The Faroe Islands are a Danish semi-independent territory. The 18 major islands (There are 779 total!) lie about 200 miles north of Scotland, halfway between Norway and Iceland.
God made these islands rugged, rocky, and wildly beautiful. Fishing and aquaculture are traditional industries. But tourism is growing. Around 120,000 visitors arrived on the islands in 2019. However, during the pandemic, tourist travel ground to a halt.
So the area’s tourist board developed a brilliant marketing plan. Real, live human guides would escort an internet audience around the islands and provide commentary during the trek. According to the website, remote tourists “can explore the Faroes’ rugged mountains, see close-up its cascading waterfalls, and spot the traditional grass-roofed houses by interacting—live—with a local Faroese, who will act as your eyes and body on a virtual exploratory tour.”
Wearing helmet cameras, guides stood at the ready each day at 5 p.m. local time. They awaited instructions from their web audience.

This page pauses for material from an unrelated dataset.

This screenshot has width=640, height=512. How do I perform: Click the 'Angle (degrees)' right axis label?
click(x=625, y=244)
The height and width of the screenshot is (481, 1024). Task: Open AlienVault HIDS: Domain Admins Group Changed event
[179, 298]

The remote-control project was a way to help the industry rebound. “The idea is to whet people’s appetite and get them to want to come and experience this in real life,” Hanssen says.
“If you ask them to go left, they go left. If you ask them to jump, they jump. If you ask them to run, they run,” says tourist board spokesman Levi Hanssen.

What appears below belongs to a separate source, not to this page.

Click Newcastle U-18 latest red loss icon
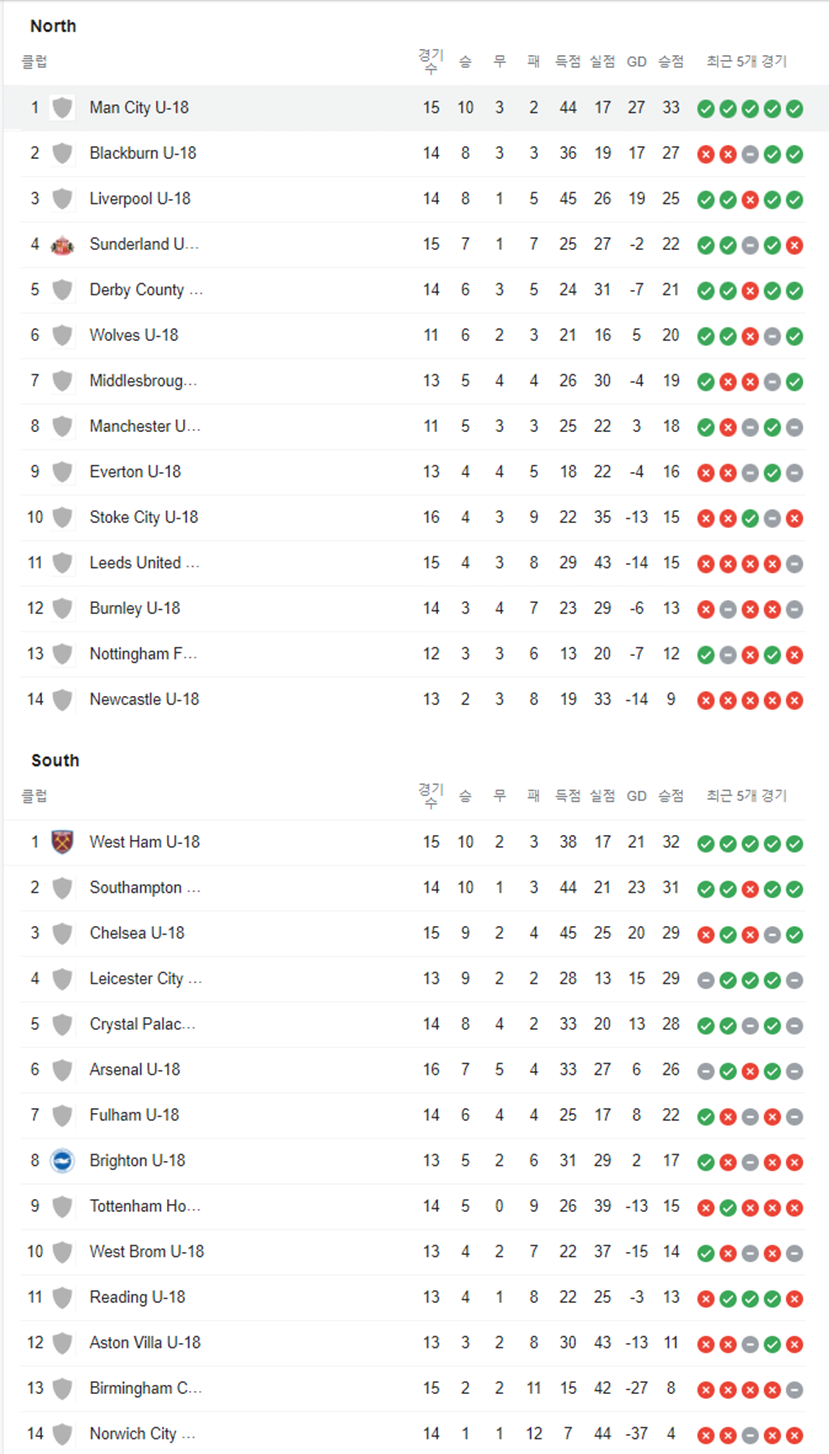Image resolution: width=829 pixels, height=1454 pixels. coord(794,699)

Nearly 50,000 people joined the first free hour-long tours. Most viewers hoped to land a one-minute slot for controlling the guide in real time via computer-game-like controls.
“You’re sort of steering this person and deciding what you want to see and where you want this person to go,” says Hanssen. On one trip, a web user tried to make the guide jump into the ocean. Oops.

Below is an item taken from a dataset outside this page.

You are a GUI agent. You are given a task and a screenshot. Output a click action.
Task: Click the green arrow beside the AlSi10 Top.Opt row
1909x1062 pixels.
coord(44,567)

“It’s very surreal to know that you’re walking around here in the Faroe Islands being controlled by someone on their sofa,” Hanssen says.
Tours happened via kayak, horseback, and helicopter. Guides traipsed through the capital of Tórshavn, the second largest city of Klaksvík, and other scenic locations.
Guðrið Højgaard is CEO of Visit Faroe Islands. “Now that we don’t have any tourists,” she says of the remote-control tour guide plan, “we have a lot of extra time on our hands.”